I’ll grant you can expect a fresh loaf to go stale within a day or so. But if let the loaf remain intact you rather than committing to slicing at the bakery you could get another meal or two of slicing.

Slicing reveals the soft crumb within that has been protected somewhat from the light and oxygen of the outside word. I’d like to put off the time for French Toast and croutons personally. I can’t eat an entire loaf in a day.

If bread is sliced at the bakery you’ve committed yourself to eating the entire loaf more quickly than it goes stale. At the end of the day you’ve got bread for for nothing but toasting or soaking.

So please stop using this stupid idiom. We have so many useful innovations at this glorious moment in our species history. Why compare the advent of artificial intelligence or the rapid advancements in medicine, materials science and engineering with an objectively innovation.
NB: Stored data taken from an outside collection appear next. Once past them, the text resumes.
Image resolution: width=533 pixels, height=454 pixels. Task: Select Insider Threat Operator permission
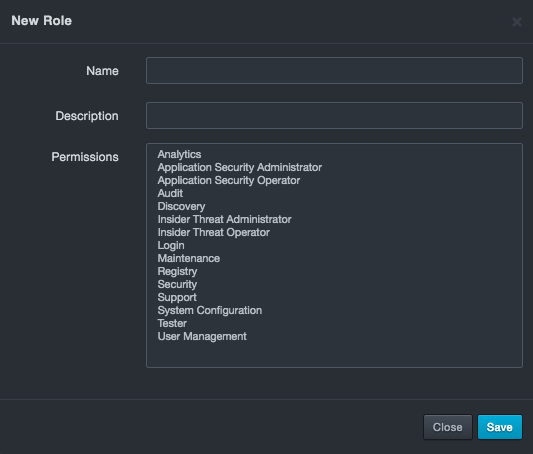click(213, 232)
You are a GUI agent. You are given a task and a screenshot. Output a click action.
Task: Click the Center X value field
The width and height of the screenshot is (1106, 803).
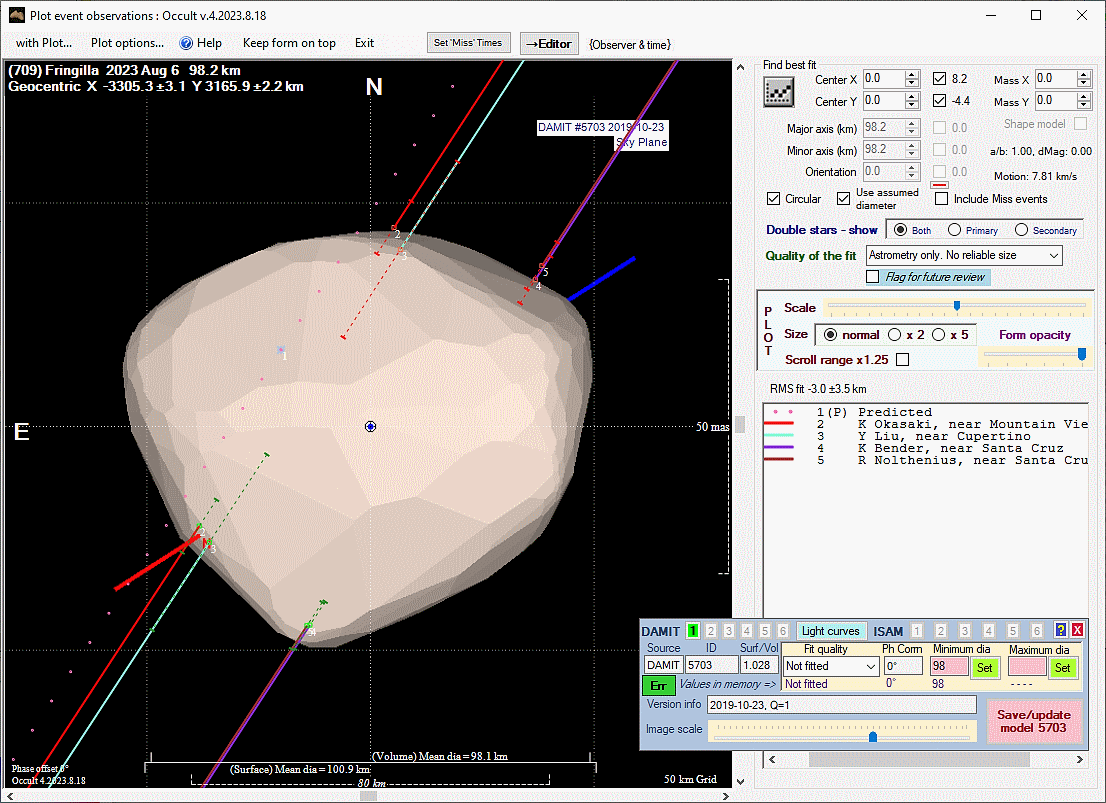(x=883, y=79)
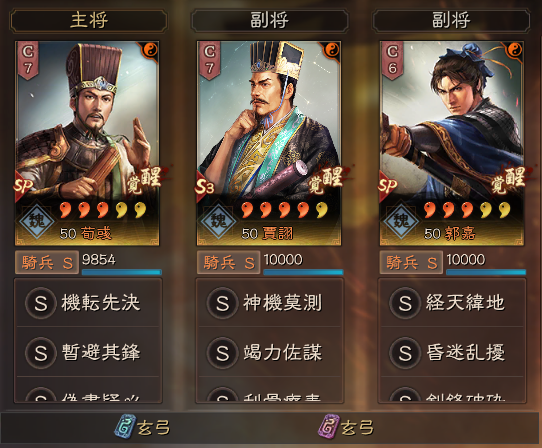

Sliced bread is a good thing on one or two axis of improvevent at most (time and mess) and a distinctly bad development in all other crucial aspects.

If you must know this rant was prompted by me ordering a loaf of bread from a bakery which sliced it without asking. Neither photo nor written description indicated they would do this to my bread. It was not preference. I wouldn’t have bought it if I knew they’d mangle its future use. Also what kind of bakery slices a ciabatta? Civilization is lost on the continent.

Categories
Emotional Work Internet Culture

Day 1222 and No Exit

Even the most niche corner of the Internet can deliver fame instantly and irrevocably. I don’t think your average person is aware of just how much fame can be delivered by algorithm and how impossible it can be to shed it once you’ve gotten it.
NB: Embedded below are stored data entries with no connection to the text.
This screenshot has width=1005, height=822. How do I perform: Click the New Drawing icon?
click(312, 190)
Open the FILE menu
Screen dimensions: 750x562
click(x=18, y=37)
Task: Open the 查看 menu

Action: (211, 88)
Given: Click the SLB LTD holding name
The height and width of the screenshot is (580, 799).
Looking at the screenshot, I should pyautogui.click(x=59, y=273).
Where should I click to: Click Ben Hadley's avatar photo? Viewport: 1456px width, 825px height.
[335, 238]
If Andy Warhol could revise his “15 minutes of fame” conceit for the Internet age he’d probably have to grapple with how extended the event horizon of Internet fame can be.

The best you can hope for with algorithmic fame is that it fully dissipates into the background radiation of other people’s more concerted efforts to acquire fame for themselves. There is alas no exit.

Internet fame is mostly about being legible to other people and if you project something that makes sense into the wide abyss you will be known by someone.

If this doesn’t make any sense to you I’d recommend picking up some Satre. The ending isn’t very satisfying but it does repeat. So don’t worry too much about getting it right away

Eh bien, continuons…” 

Categories
Emotional Work

Day 1216 and If It Is Really Important

My husband was unreachable for the last 72 hours. So no one gets worried while I tell the story, I’ll note this was planned, nothing bad happened and he is back on the grid.

This is the first time I’ve had had no way of getting word to Alex if I wanted to do so in over decade of marriage.

This probably tells you a lot about how accessible we are to each other even when we are apart. We’ve had entire continents between us but I’ve always been able to reach him and he can always reach me. We’ve basically been in non-stop contact since our first date.

Until this weekend. For the last three days Alex was unreachable because he was on a camping (ok hunting) trip.

Many parts of Montana have so few people it’s pretty simple to go completely off grid. And he did.

If you have a decent truck, a Bureau of Land Management map and the ambition to bag a wild turkey you too can get off grid and become unreachable.

When Alex got back onto the grid he texted me.

He asked me what had happened while he had been offline. My first instinct was try to fill him in on everything. But so much had happened I found myself unable to even start.

I went back through hundreds of news stories, group chats, Twitter timelines, and emails in an attempt to sum up everything I’d seen while he’d been off grid. It was my turn to disappear. It was now me who was unreachable

Thankfully Alex stopped be before I got too far into the wild.

“If it’s really important it will get filtered up to me”

Alex Miller 4/30/24

As is often the case my husband was right. So I stopped. Please take this as a sign to not worry about getting caught up. We will filter things up to each outer.